• 选定文本
○ ○ ○ ○ ○

在讲解流程之前,先说明一下选举流程中涉及到的角色,以及涉及到的关键类和变量(源码参考版本:3.4.9):
角色:1.LOOKING:竞选
2.OBSERVING:观察
3.FOLLOWING:跟随者
4.LEADER:领导者
投票信息:
1.logicalclock(electionEpoch):本地选举周期,每次投票都会自增
2.epoch(peerEpoch):选举周期,每次选举最终确定完leader结束选举流程时会自增(真正zxid的前32位)
3.zxid:数据ID,每次数据变动都会自增(真正zxid的后32位,zxid一共64位)
4.sid:该投票信息所属的serverId
5.leader:提议的leader(被提议的server的serverId,即sid)
投票比较规则:
1.epoch大的胜出,否则进行步骤2
2.zxid大的胜出,否则进行步骤3
3.sid大的胜出
比较规则的源码如下:
/**
* Check if a pair (server id, zxid) succeeds our
* current vote.
*
* @param id Server identifier
* @param zxid Last zxid observed by the issuer of this vote
*/
protected boolean totalOrderPredicate(long newId, long newZxid, long newEpoch, long curId, long curZxid, long curEpoch) {
LOG.debug("id: " + newId + ", proposed id: " + curId + ", zxid: 0x" +
Long.toHexString(newZxid) + ", proposed zxid: 0x" + Long.toHexString(curZxid));
if(self.getQuorumVerifier().getWeight(newId) == 0){
return false;
}
/*
* We return true if one of the following three cases hold:
* 1- New epoch is higher
* 2- New epoch is the same as current epoch, but new zxid is higher
* 3- New epoch is the same as current epoch, new zxid is the same
* as current zxid, but server id is higher.

○ ○ ○ ○ ○

• 问题与任务
A. 根据这篇选举流程讲解,投票比较时在什么情况下才会比较 sid?请用一到三句话回答。
B. 列出这篇选举流程讲解中提到的全部角色,并写出每个角色对应的中文含义。
C. 从这篇选举流程讲解中断的位置往下续写。

• 数据集节选
○ ○ ○ ○ ○

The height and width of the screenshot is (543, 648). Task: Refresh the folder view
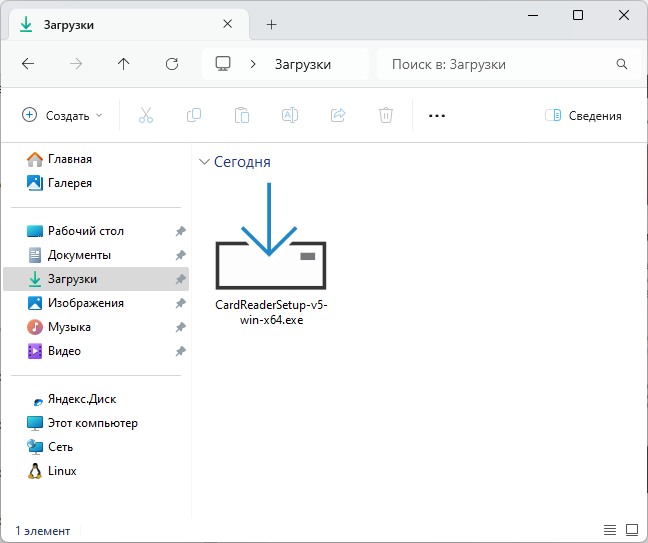coord(172,64)
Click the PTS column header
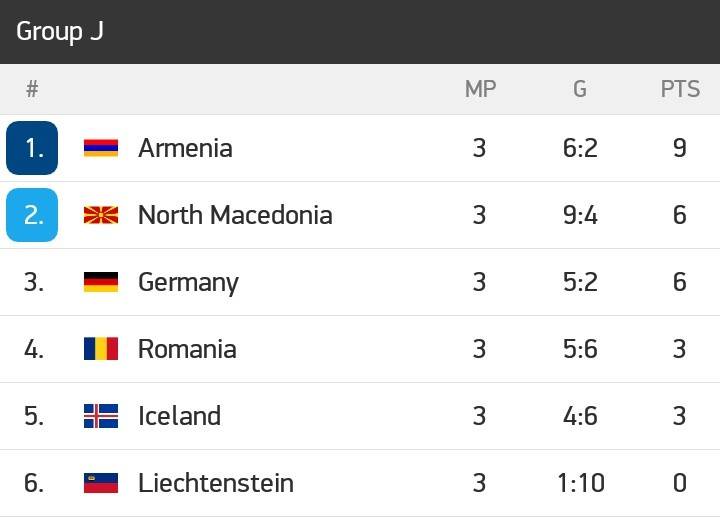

○ ○ ○ ○ ○

• 答案列表
A. 只有两张投票的 epoch 相同、zxid 也相同时,前两步分不出胜负,才进入第三步比较 sid。此时 sid 大的胜出。

B.
LOOKING:竞选
OBSERVING:观察
FOLLOWING:跟随者
LEADER:领导者

C.
*/
return ((newEpoch > curEpoch) ||
((newEpoch == curEpoch) &&
((newZxid > curZxid) || ((newZxid == curZxid) && (newId > curId)))));
}
下面首先讲解一下大概的选举流程,这里暂时先不用考虑投票的数据是如何进行交互的,只管拿来用即可,后续会讲到选举期间投票数据是如何进行交互的。
1.首先更新logicalclock并提议自己为leader并广播出去
2.进入本轮投票的循环
3.从recvqueue队列中获取一个投票信息,如果为空则检查是否要重发自己的投票或者重连,否则进入步骤4
4.判断投票信息中的选举状态:
LOOKING状态:1.如果对方的logicalclock大于本地的logicalclock,则更新本地的logicalclock并清空本地投票信息统计箱recvset,并将自己作为候选和投票中的leader进行比较,选择大的作为新的投票,然后广播出去,否则进入步骤2
2.如果对方的logicalclock小于本地的logicalclock,则忽略对方的投票,重新进入下一轮选举流程,否则进入步骤3
3.如果两方的logicalclock相等,则比较当前本地被推选的leader和投票中的leader,选择大的作为新的投票,然后广播出去
4.把对方的投票信息保存到本地投票统计箱recvset中,判断当前被选举的leader是否在投票中占了大多数(大于一半的server数量),如果是则需再等待finalizeWait时间(从recvqueue继续poll投票消息)看是否有人修改了leader的候选,如果有则再将该投票信息再放回recvqueue中并重新开始下一轮循环,否则确定角色,结束选举
OBSERVING状态:没有投票权,无视直接进入下一轮选举
FOLLOWING/LEADING:1.如果对方的logicalclock等于本地的logicalclock,把对方的投票信息保存到本地投票统计箱recvset中,判断对方的投票信息是否在recvset中占大多数并且确认自己确实为leader,如果是则确定角色,结束选举,否则进入步骤2
2.将对方的投票信息放入本地统计不参与投票信息箱outofelection中,判断对方的投票信息是否在outofelection中占大多数并且确认自己确实为leader,如果是则更新logicalclock,并确定角色,结束选举,否则进入下一轮选举
选举流程源码如下:
/**
* Starts a new round of leader election. Whenever our QuorumPeer
* changes its state to LOOKING, this method is invoked, and it
* sends notifications to all other peers.
*
* 开始新的一轮leader选举。
* 每当当前的peer的选举状态为LOOKING时,这个方法就会执行,并且会向其他peer发送提议leader消息。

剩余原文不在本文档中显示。